CANBERRA: Chicago wheat futures fell in early trading on Wednesday, after concerns that dry weather in the Black Sea region would reduce supply pushed prices to their highest since mid-June in the previous session.

Corn prices held near three-month highs, supported by wheat's rally and a sharp rise in oil prices following an Iranian missile attack on Israel.

Soybean futures edged lower.

 

FUNDAMENTALS

* The most-active wheat contract on the Chicago Board of Trade (CBOT) was down 0.4% at $5.96-1/2 a bushel at 0030 GMT, after touching $6.03 on Tuesday, its highest level since June 16.

* CBOT corn was unchanged at $4.29 a bushel, after hitting $4.33, its highest since June 27, in the previous session.

* Soybeans slipped 0.2% to $10.55-1/2 a bushel.

* All three contracts hit four-year lows in July and August due to plentiful supplies but have recovered some ground.

* Brent crude oil rose 2.5% on Tuesday and a further 1% on Wednesday as Israel and the United States promised to retaliate against Iran, fanning fears of a wider war.

* Russia's Voronezh region, a major farming area in the world's top wheat exporting nation, declared a drought emergency, underscoring parched conditions that are hampering winter wheat sowing.

* Russian wheat export prices rose last week, even as the pace of shipments picked up.

* "The primary focus (in the market) remains on speculation that Russia will be restricting exports in the last half of the marketing year," StoneX analyst Arlan Suderman wrote in a note.

* Dry weather is also affecting crops in Ukraine, whose exports fell last month, and southern hemisphere exporters Argentina and Australia, which are heading towards harvest.

* Too-wet conditions, meanwhile, depressed the recent harvest in Western Europe, with the European Commission saying on Tuesday that EU soft wheat exports so far in the 2024/25 season are down 26% from the previous season.

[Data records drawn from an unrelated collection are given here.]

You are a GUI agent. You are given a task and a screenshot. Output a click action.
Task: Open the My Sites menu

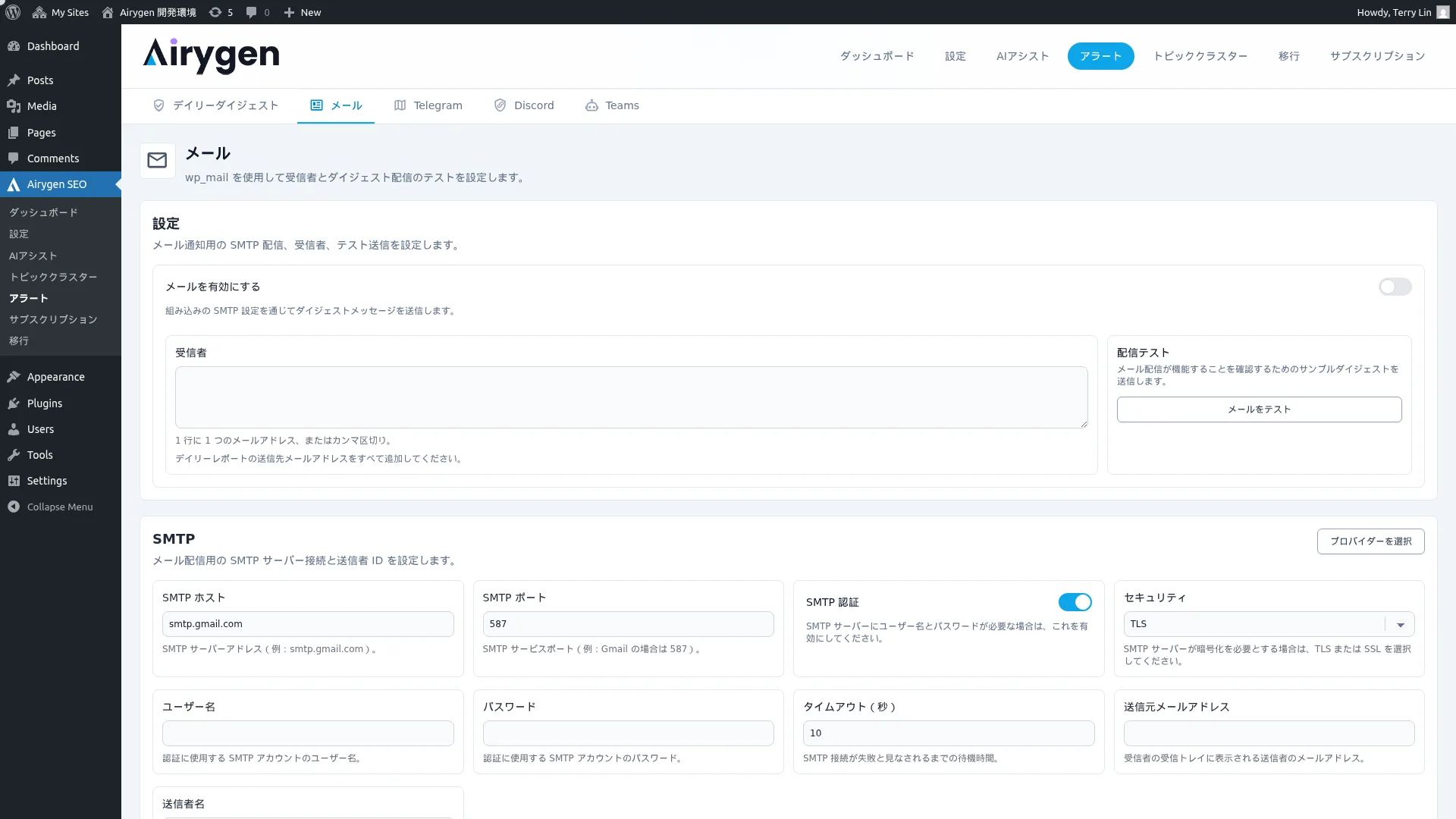(61, 12)
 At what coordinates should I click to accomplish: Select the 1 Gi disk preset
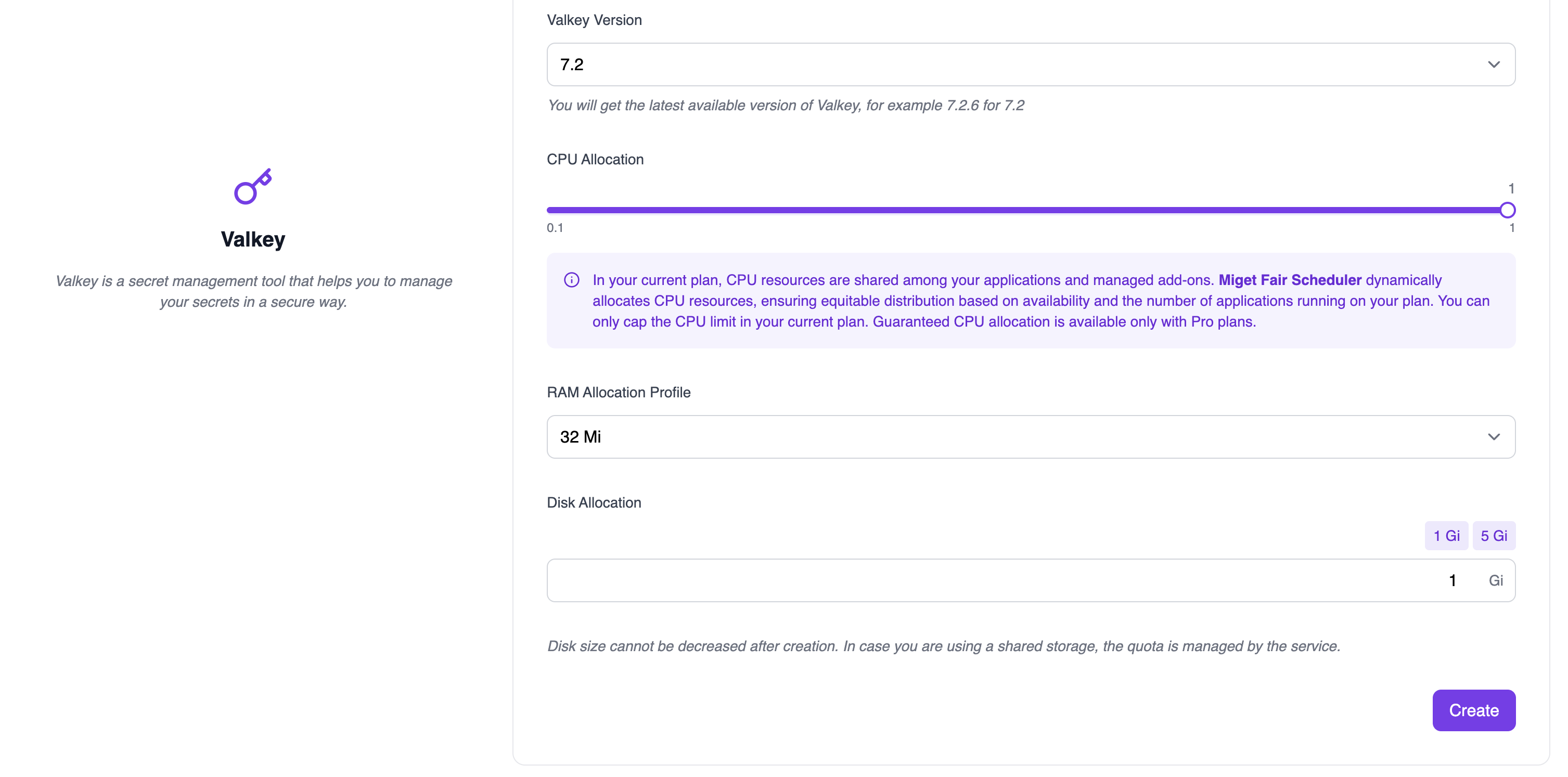tap(1446, 536)
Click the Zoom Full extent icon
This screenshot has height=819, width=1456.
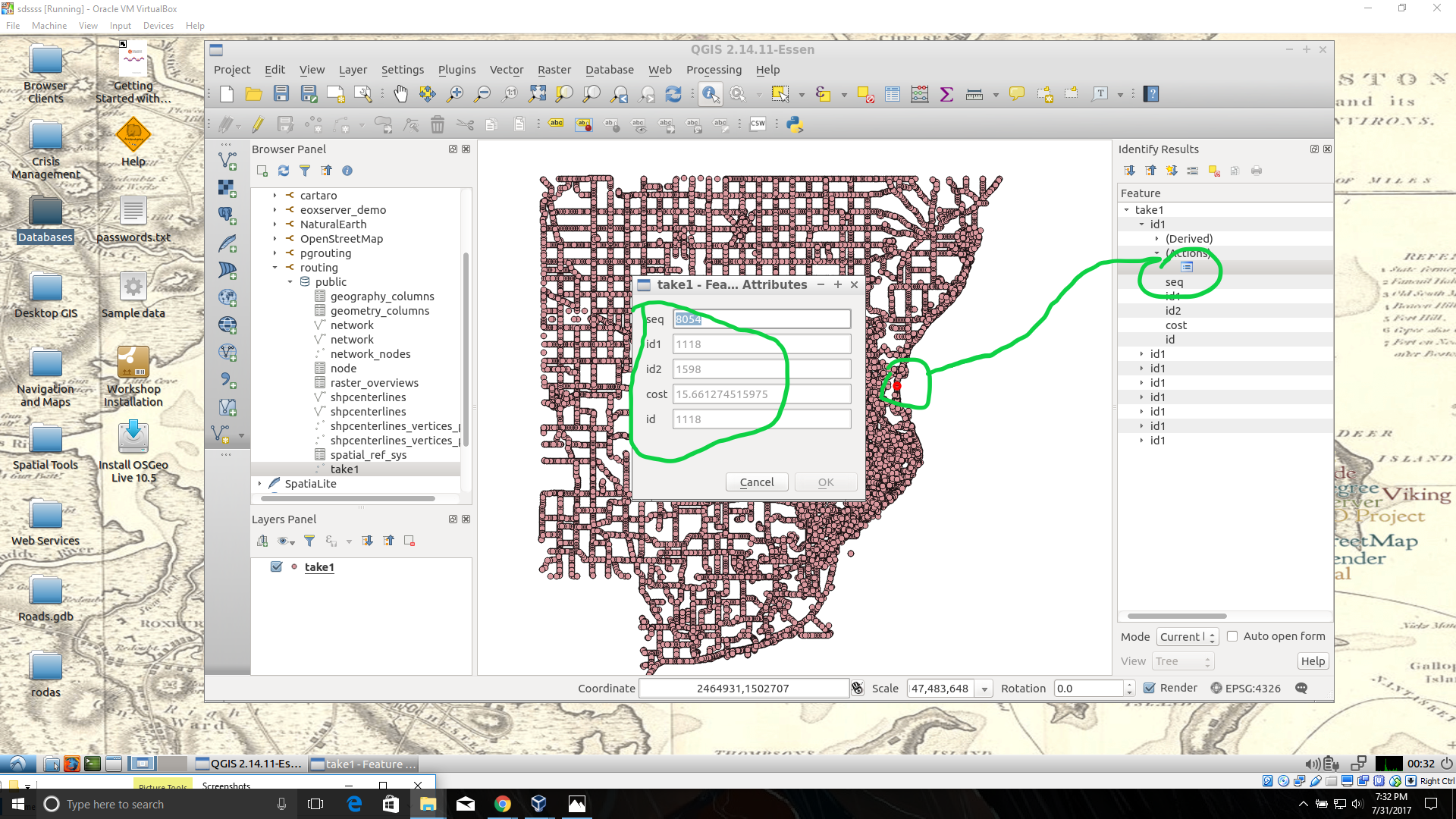coord(537,94)
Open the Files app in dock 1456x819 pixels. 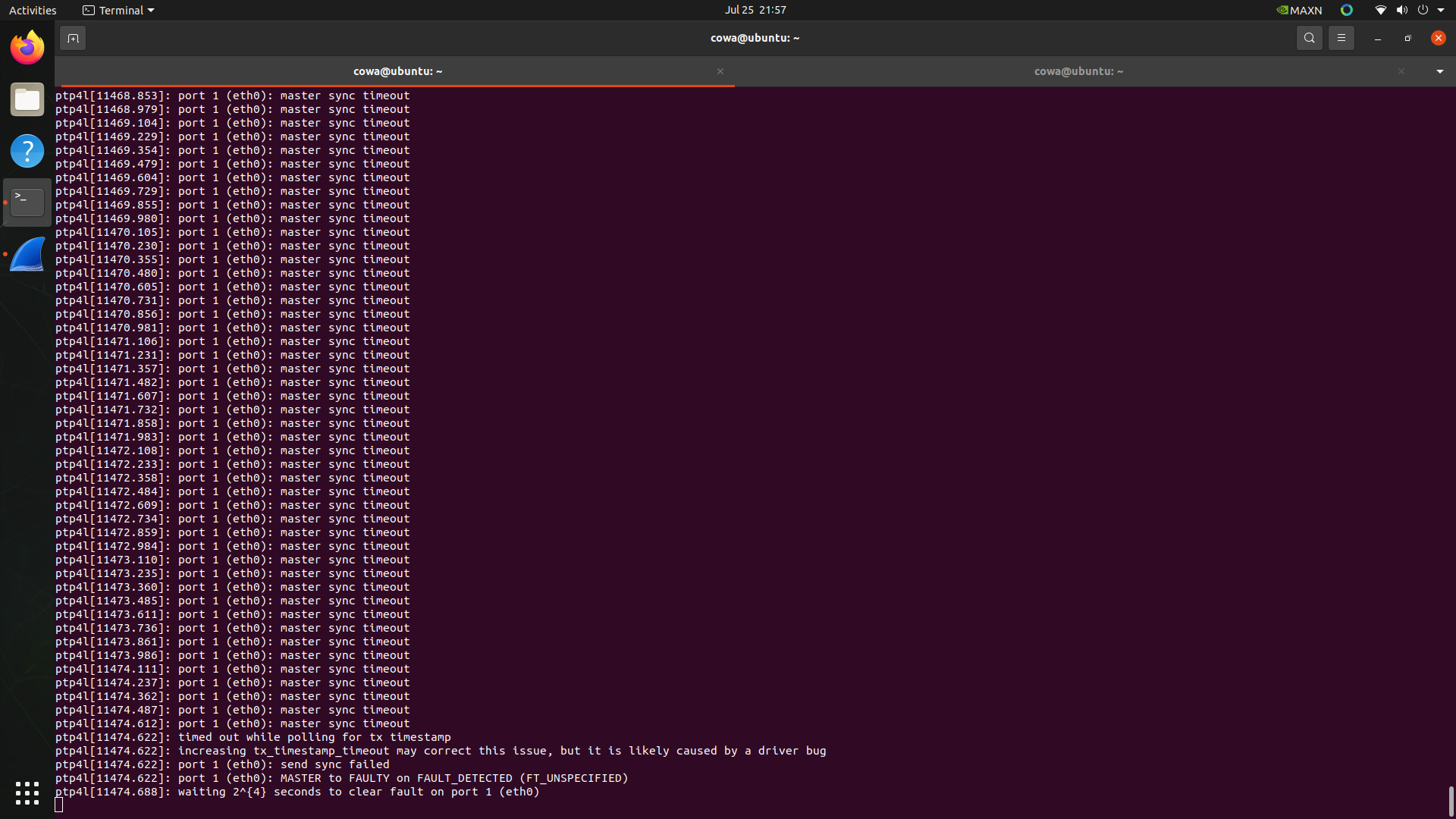pyautogui.click(x=27, y=100)
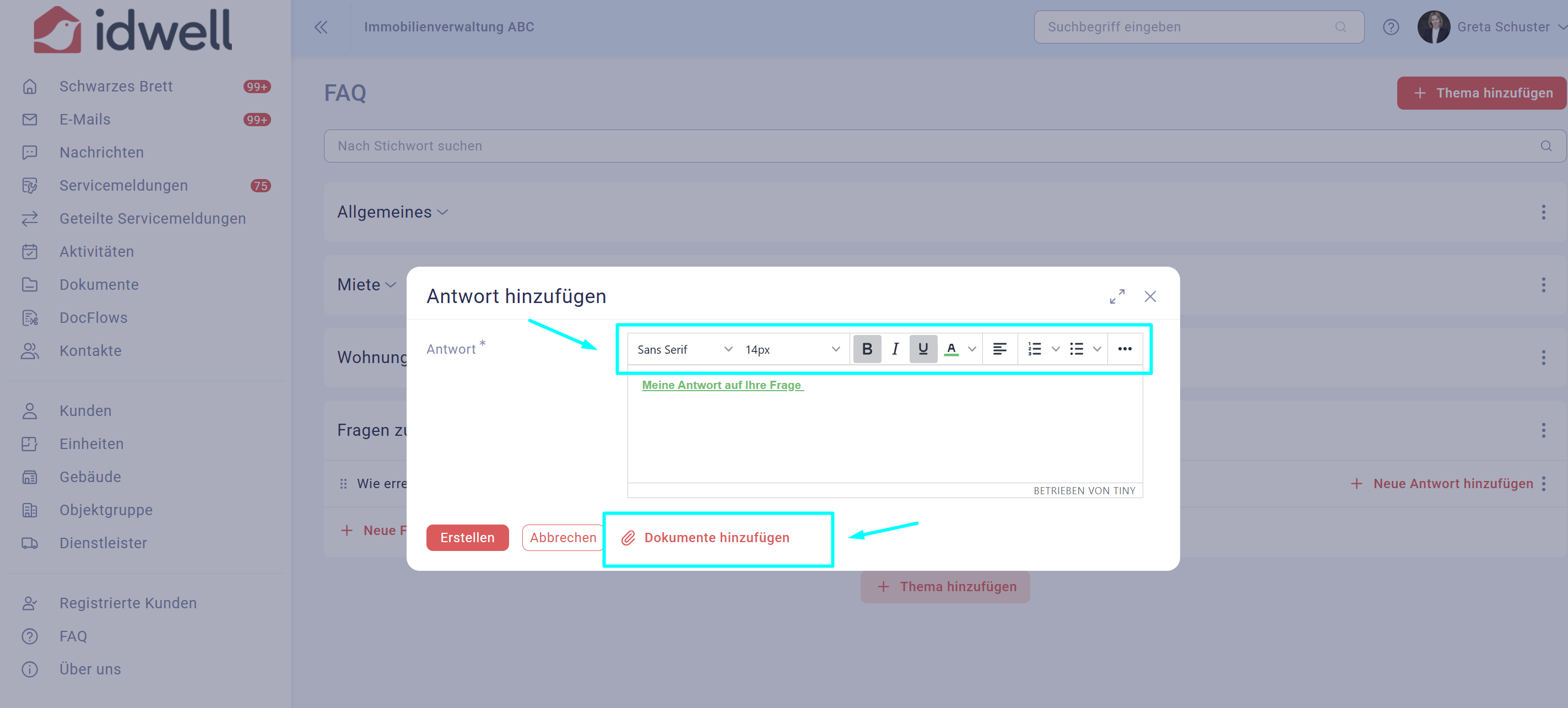Viewport: 1568px width, 708px height.
Task: Expand the dialog to fullscreen
Action: pos(1116,296)
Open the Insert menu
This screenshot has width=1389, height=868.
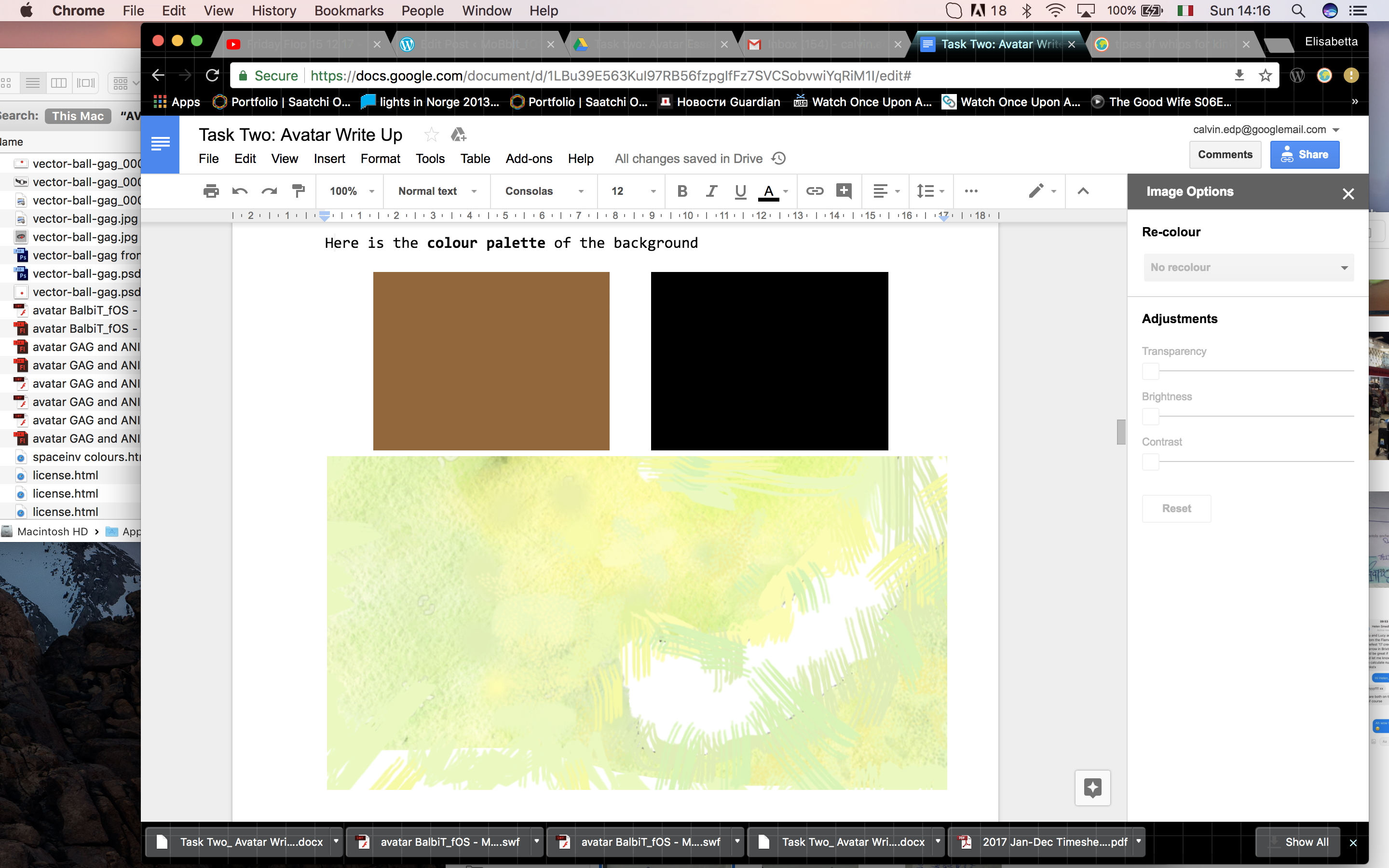pyautogui.click(x=329, y=159)
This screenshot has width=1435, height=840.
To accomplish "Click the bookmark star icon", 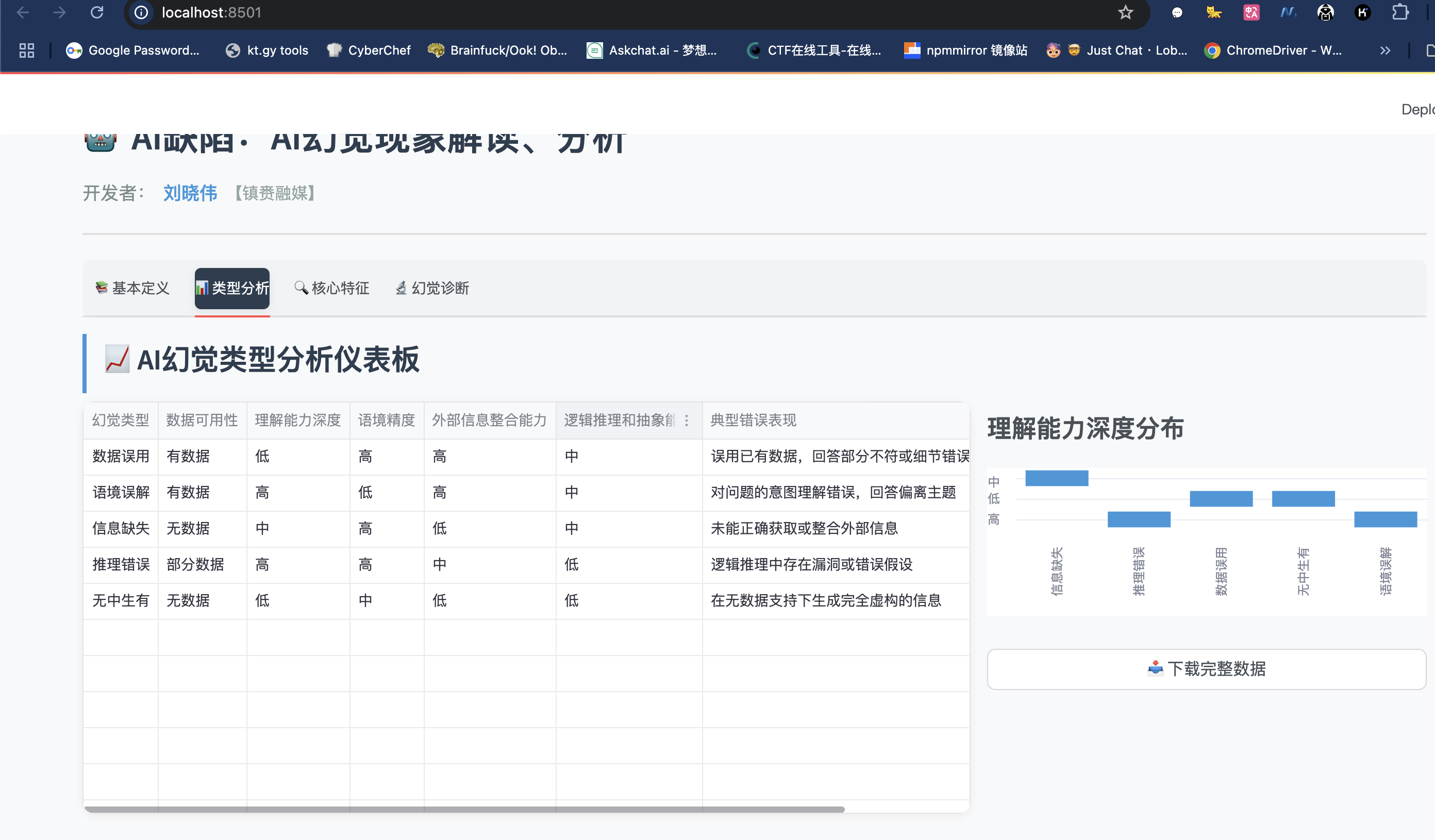I will (1125, 12).
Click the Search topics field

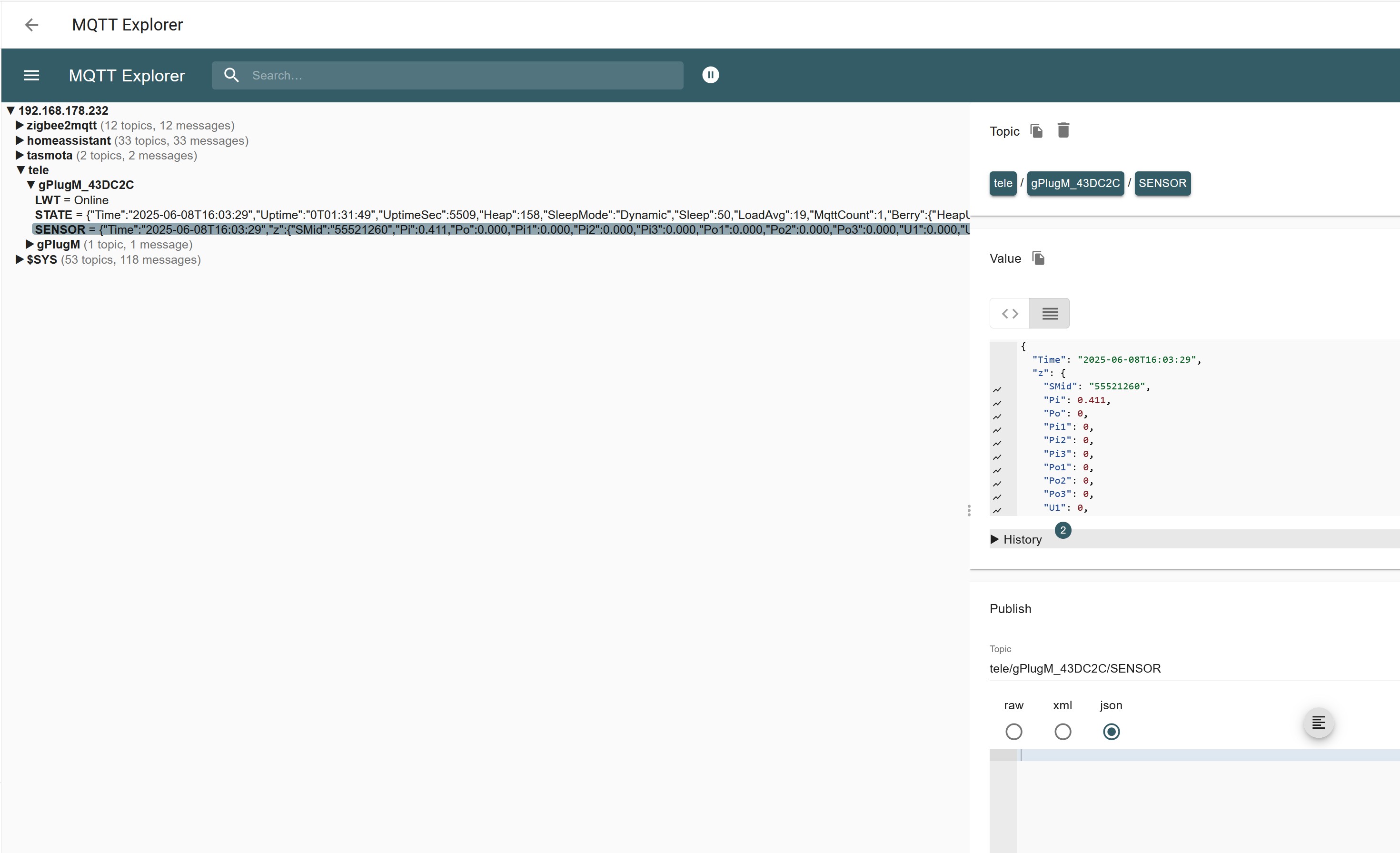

* In other crops, the United States is mid-way through what are expected to be huge harvests of corn and soybeans. StoneX on Tuesday raised its estimates for yields and production of both crops.

* Traders are eyeing a strike by U.S. dockworkers that began on Tuesday, halting the flow of about half the country's ocean shipping.

* Commodity funds have been reducing their short positions in CBOT wheat, corn and soybeans in recent weeks and were net buyers of all three on Tuesday, traders said.

 

MARKETS NEWS

* MSCI's global equities index fell with Treasury yields on Tuesday as investors shied away from riskier assets while oil futures rallied on concerns about supply after Iran launched missiles at Israel.